Recognise The Rooster
A ROOSTERS TALE.
I would like to begin with an account of typical Roosters’ (Chinese Astrology) behaviour.
I owned a little cottage on the main A25 Brighton Road in Surrey. The front door was barely 2 feet from the main road and the house was very close to the little cluster of shops that people, very tongue in cheek, named the village. We were two miles up the road from Croydon, hardly the countryside. My point is, it was very busy, what with the people driving to Brighton/Gatwick and the foot traffic to the nearby shops.
It was about 1pm, I was doing a bit of housework when there was a knock at the door. When I opened it, I was surprised to see an extremely smart gentleman wearing a chauffeur’s outfit. He explained he had someone ‘terribly important’ in the car that, wanted a Clairvoyant Reading. Apparently this person was too important to make an appointment!
They also required it NOW….right now. I wasn’t terribly busy. I had a couple of hours to kill before I had to get the kids from school so I thought, why not. Yes they could come in and have a reading, (I own a big dog) I was becoming intrigued now and wondering who it was.
There was another knock on the door as I waited; it was the chauffeur again. He had now come to inform me that this person was terribly well known and it might cause a bit of a rumpus if he were to be seen extracting himself from the car. So I was asked to go to the car and do the reading in there.
I had never had such a request and said no. He looked disappointed so I added I wouldn’t be able too, as there wouldn’t be enough room. He said, “I think Madam will find, if she looks, that there will be plenty of room for Madam to work in. Probably more than you’ve got in there”, he said, as he pointed to my little house.
Was I annoyed? You bettcha! I decided to go and have a look . As I climbed the few steps up to the road, I saw the biggest limousine with tinted windows; it was the works, the best that I had ever seen. A crowd of “Villagers” had already gathered round. It made me curious to know who was in the car, so I agreed.
I got in and jealously viewed the interior. Indeed I wished my house had been that roomy! When my eyes settled I was amused to find a very famous American chat show host (who must remain nameless and who I had once met, briefly before on another occasion) puffing on a cigar and smiling.
He explained he was sorry for all the cloak and dagger stuff but there was always a concern that if he pre-booked anything, the press would be informed blah, blah, and blah! He told me he was just about to fly out of Gatwick Airport and as I was, en route he thought he would stop in.
I proceeded with the reading, the details of which, I would never reveal. After, he thanked me and told me how hard it was being him! He could hardly go out in public and had to always be mindful to keep a low profile as the press hounded him. Poor man!

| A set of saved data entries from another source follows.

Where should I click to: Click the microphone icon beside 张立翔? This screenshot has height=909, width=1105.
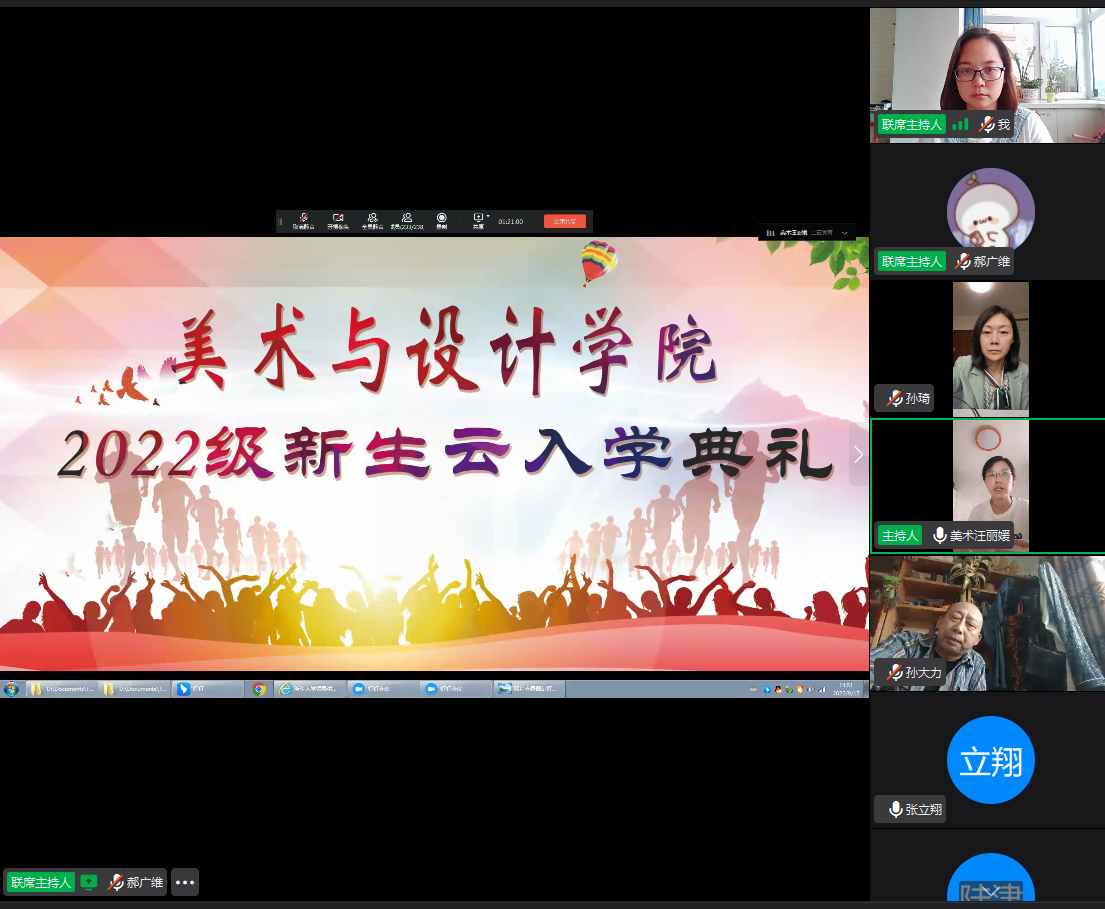[x=894, y=809]
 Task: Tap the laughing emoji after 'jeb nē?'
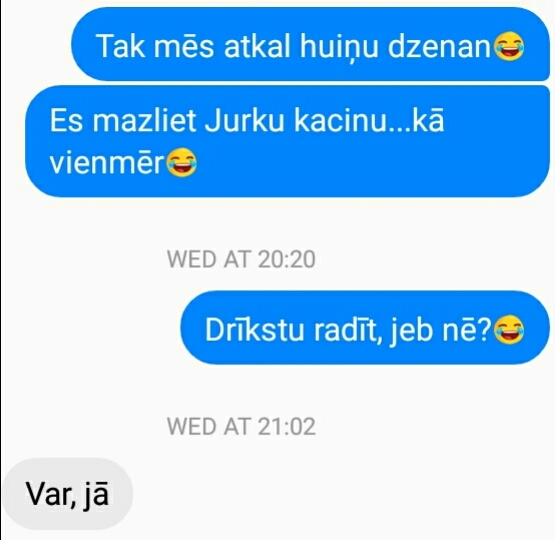click(509, 329)
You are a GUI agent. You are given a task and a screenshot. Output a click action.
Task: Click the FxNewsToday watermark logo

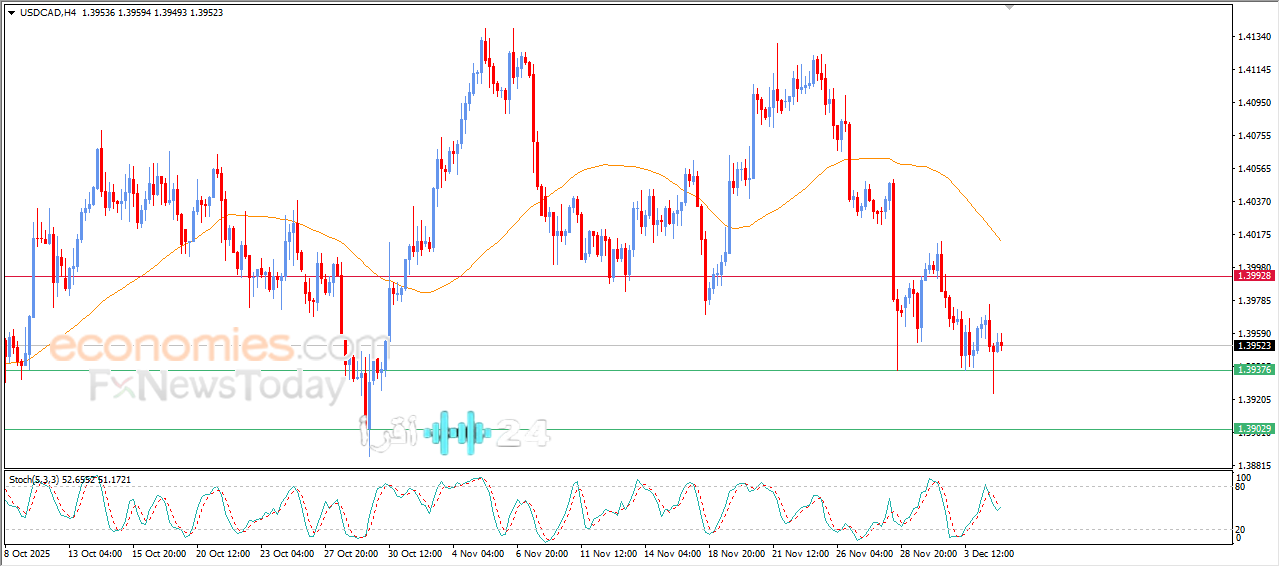click(x=215, y=385)
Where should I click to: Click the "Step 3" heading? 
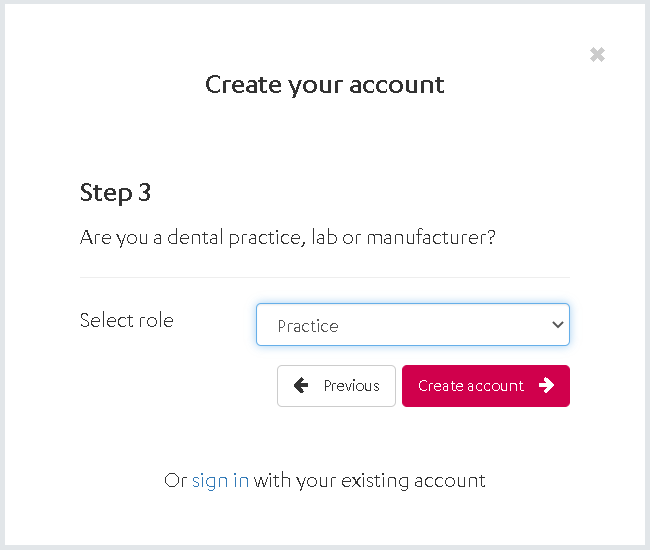[x=115, y=192]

Now lets look at the facts;
This very famous international star whilst keeping a low profile chose to ride round in the biggest chauffeur driven Limo, I had ever seen.
Whilst we talked he instructed his driver to just keep driving a mile down the road, go around the roundabout and loop back up to my house over and over again. We basically drove round and round the town square, drawing massive amounts of attention to ourselves when just a few miles away you can reach empty country roads.
When it was time for me to be dropped home, it was apparent the jungle drums had been in full swing as a massive crowd had formed outside my tiny (Yes, There was no need to point that out to me) cottage!
I fully expected to be unceremoniously chucked from a speeding vehicle so the identity of the super star who had come to see me (the Witch of Whyteleafe as I was lovingly referred to by some of the neighbours) would be protected.
However, after having listened to his poor boy speech earlier, I was staggered to watch him get right out of the car and introduce himself to the madding crowd and talk and shake hands, and even sign autographs before speeding off and forgetting to pay me.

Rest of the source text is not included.